**What to do:**
Go through the data below and report how many lines contain "дождя"; the reply holds only that number.

**Data for processing:**
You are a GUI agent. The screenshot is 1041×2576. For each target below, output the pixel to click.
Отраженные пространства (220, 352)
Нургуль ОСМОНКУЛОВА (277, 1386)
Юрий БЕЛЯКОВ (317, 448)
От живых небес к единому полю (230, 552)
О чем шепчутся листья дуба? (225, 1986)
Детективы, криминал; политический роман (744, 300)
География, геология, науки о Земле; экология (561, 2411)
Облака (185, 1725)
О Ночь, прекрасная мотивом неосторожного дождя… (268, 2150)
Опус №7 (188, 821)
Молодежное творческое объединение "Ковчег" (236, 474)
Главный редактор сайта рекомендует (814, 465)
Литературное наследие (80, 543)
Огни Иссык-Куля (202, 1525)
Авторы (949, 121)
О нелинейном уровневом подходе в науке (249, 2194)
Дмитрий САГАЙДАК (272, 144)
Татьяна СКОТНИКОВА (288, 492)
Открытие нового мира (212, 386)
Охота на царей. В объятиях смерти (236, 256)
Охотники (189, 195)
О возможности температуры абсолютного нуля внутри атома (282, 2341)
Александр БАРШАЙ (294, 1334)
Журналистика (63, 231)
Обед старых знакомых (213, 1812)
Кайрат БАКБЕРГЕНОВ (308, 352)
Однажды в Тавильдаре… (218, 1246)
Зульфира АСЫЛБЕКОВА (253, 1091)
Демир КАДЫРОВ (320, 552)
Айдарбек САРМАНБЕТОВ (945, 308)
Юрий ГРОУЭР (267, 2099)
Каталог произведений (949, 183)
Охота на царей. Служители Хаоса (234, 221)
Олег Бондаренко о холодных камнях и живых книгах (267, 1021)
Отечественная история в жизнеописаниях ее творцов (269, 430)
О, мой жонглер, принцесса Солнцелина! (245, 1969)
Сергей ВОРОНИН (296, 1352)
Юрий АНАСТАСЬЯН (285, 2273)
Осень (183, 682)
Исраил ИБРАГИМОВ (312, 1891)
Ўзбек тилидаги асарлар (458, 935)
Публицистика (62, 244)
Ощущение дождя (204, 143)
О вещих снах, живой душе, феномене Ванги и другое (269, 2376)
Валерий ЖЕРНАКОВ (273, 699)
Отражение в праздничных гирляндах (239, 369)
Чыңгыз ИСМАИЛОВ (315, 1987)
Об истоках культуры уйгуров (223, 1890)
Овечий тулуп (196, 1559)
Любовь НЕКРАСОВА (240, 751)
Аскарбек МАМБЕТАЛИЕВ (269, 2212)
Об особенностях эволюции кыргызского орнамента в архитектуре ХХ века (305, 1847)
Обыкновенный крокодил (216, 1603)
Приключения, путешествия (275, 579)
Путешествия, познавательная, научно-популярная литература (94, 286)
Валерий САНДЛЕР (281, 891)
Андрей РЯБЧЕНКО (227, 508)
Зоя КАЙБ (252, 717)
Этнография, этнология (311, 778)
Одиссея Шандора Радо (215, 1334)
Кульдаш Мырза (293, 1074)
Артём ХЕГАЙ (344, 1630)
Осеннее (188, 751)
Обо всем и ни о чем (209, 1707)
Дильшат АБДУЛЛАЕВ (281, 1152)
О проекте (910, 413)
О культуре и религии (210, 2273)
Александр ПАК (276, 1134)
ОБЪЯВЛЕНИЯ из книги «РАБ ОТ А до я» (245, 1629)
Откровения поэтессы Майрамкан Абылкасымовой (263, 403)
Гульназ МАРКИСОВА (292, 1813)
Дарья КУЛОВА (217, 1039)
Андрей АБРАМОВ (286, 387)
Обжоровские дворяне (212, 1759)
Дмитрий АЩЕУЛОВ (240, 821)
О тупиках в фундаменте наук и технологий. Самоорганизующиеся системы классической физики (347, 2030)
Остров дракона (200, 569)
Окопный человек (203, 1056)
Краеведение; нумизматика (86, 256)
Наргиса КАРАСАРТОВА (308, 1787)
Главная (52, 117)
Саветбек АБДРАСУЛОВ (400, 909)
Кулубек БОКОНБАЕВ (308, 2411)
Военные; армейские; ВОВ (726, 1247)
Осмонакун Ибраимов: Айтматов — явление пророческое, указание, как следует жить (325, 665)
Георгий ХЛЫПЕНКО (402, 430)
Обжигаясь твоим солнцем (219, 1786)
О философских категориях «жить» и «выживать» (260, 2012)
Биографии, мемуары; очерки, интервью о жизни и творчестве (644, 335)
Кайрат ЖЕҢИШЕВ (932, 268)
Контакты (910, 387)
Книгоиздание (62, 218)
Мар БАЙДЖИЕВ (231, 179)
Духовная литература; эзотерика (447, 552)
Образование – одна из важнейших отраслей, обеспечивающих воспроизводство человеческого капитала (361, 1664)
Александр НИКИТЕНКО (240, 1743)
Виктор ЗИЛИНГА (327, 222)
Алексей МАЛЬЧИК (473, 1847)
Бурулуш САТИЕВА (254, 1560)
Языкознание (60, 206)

**Exercise response:**
2